» **Task brief**
Using the line with "Show downloaded file in folder icon" as your starting point, transcribe it and each line beneath it word for word until the records run out, without pictures.

[Stored data]
□ □ □ □
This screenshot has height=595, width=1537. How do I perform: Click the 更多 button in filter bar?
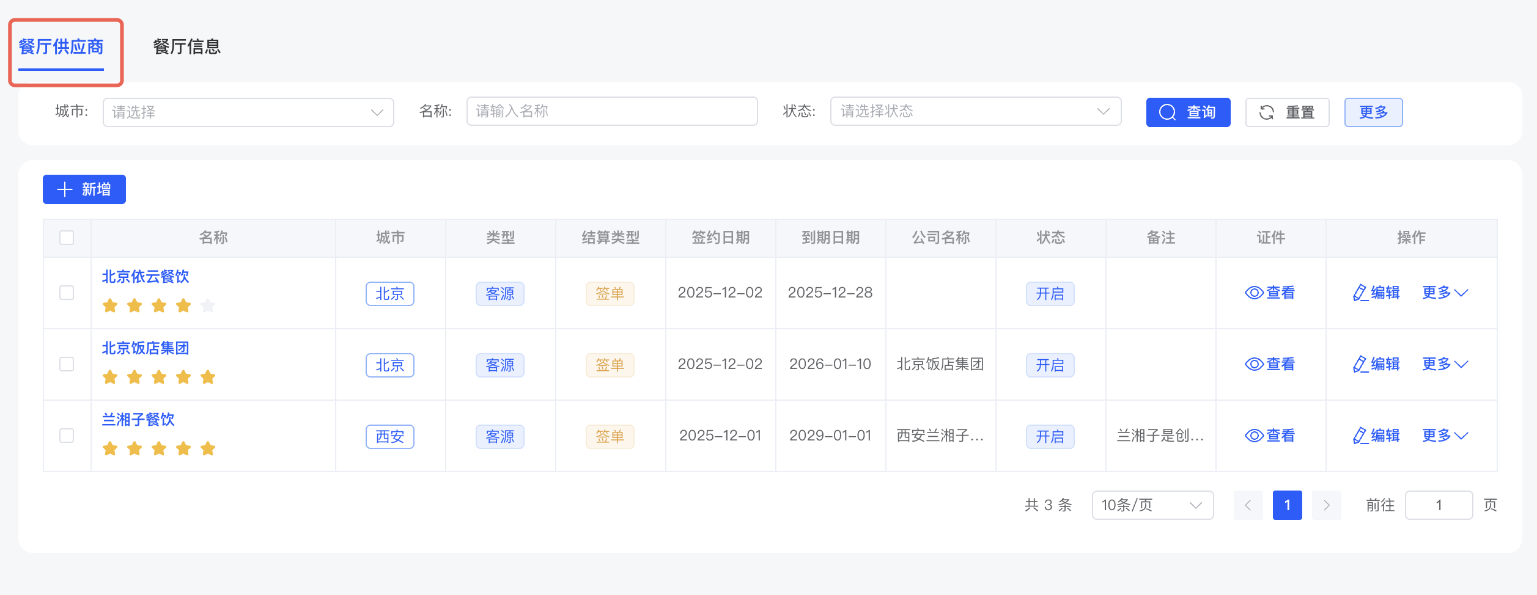coord(1373,112)
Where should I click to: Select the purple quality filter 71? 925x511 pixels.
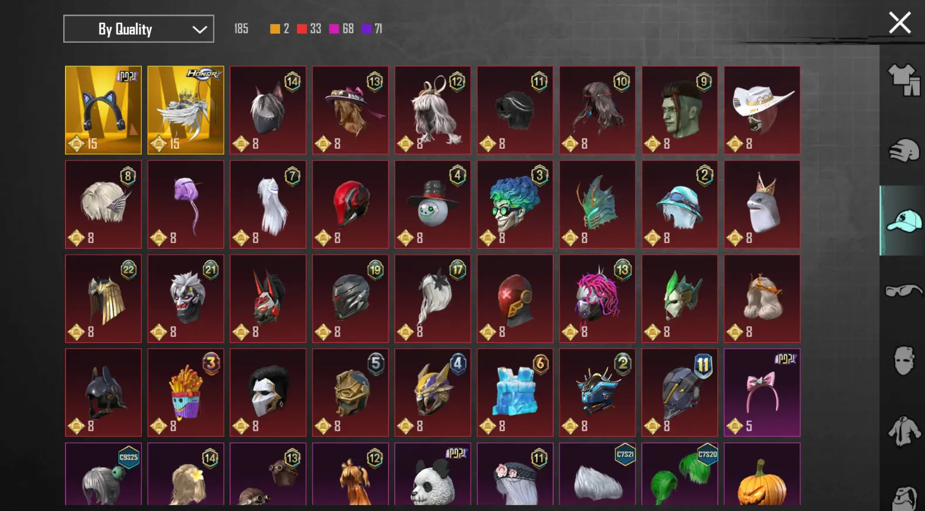pyautogui.click(x=372, y=29)
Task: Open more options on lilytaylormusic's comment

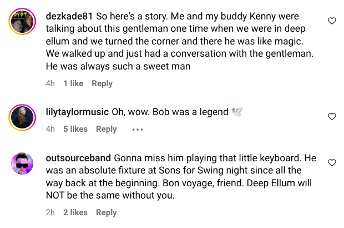Action: coord(137,130)
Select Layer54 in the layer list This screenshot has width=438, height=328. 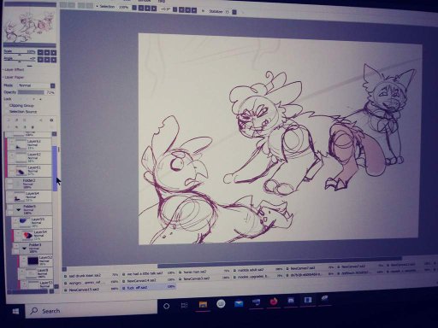point(33,235)
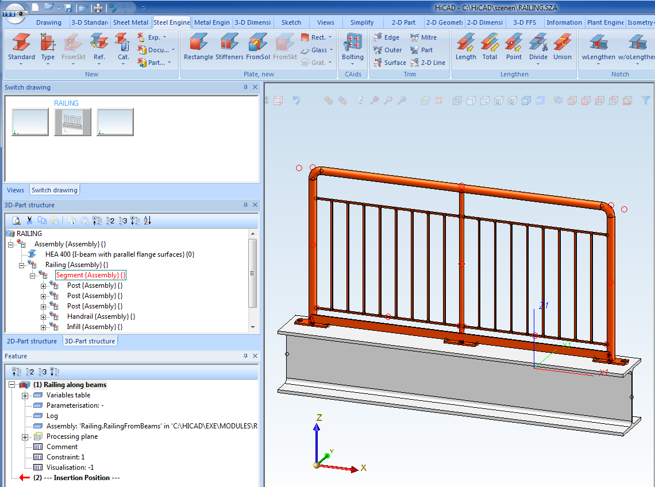Expand the Handrail assembly node
This screenshot has height=487, width=655.
pos(44,316)
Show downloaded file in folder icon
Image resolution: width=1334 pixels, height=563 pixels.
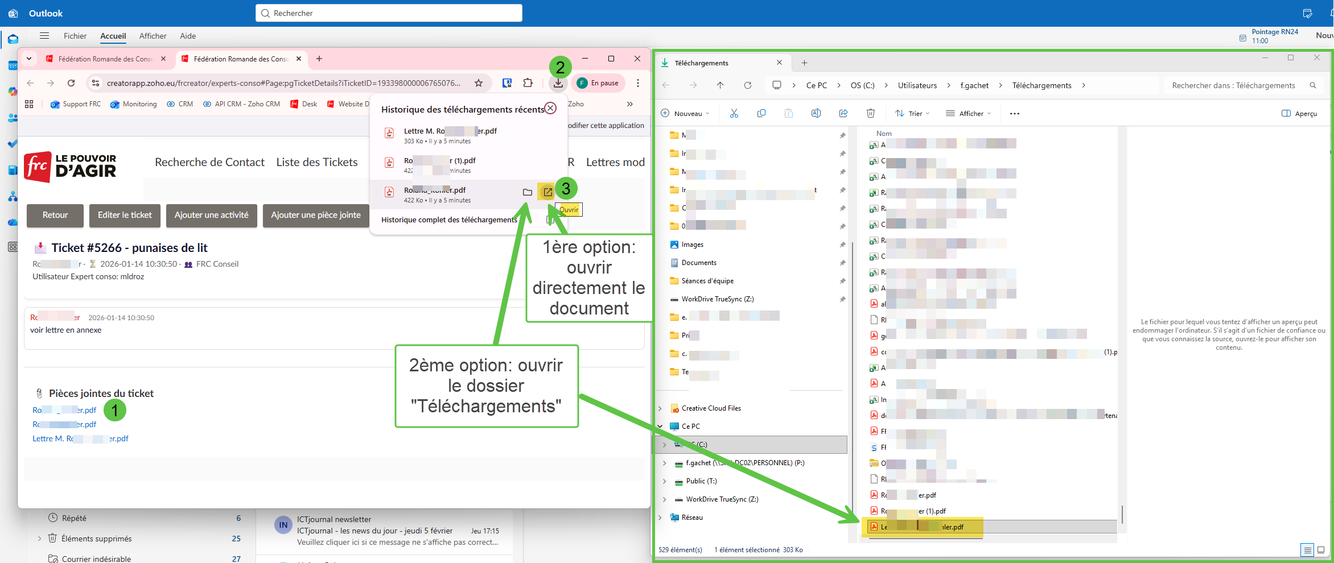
□ □ □ □
» **Your response**
Show downloaded file in folder icon
Image resolution: width=1334 pixels, height=563 pixels.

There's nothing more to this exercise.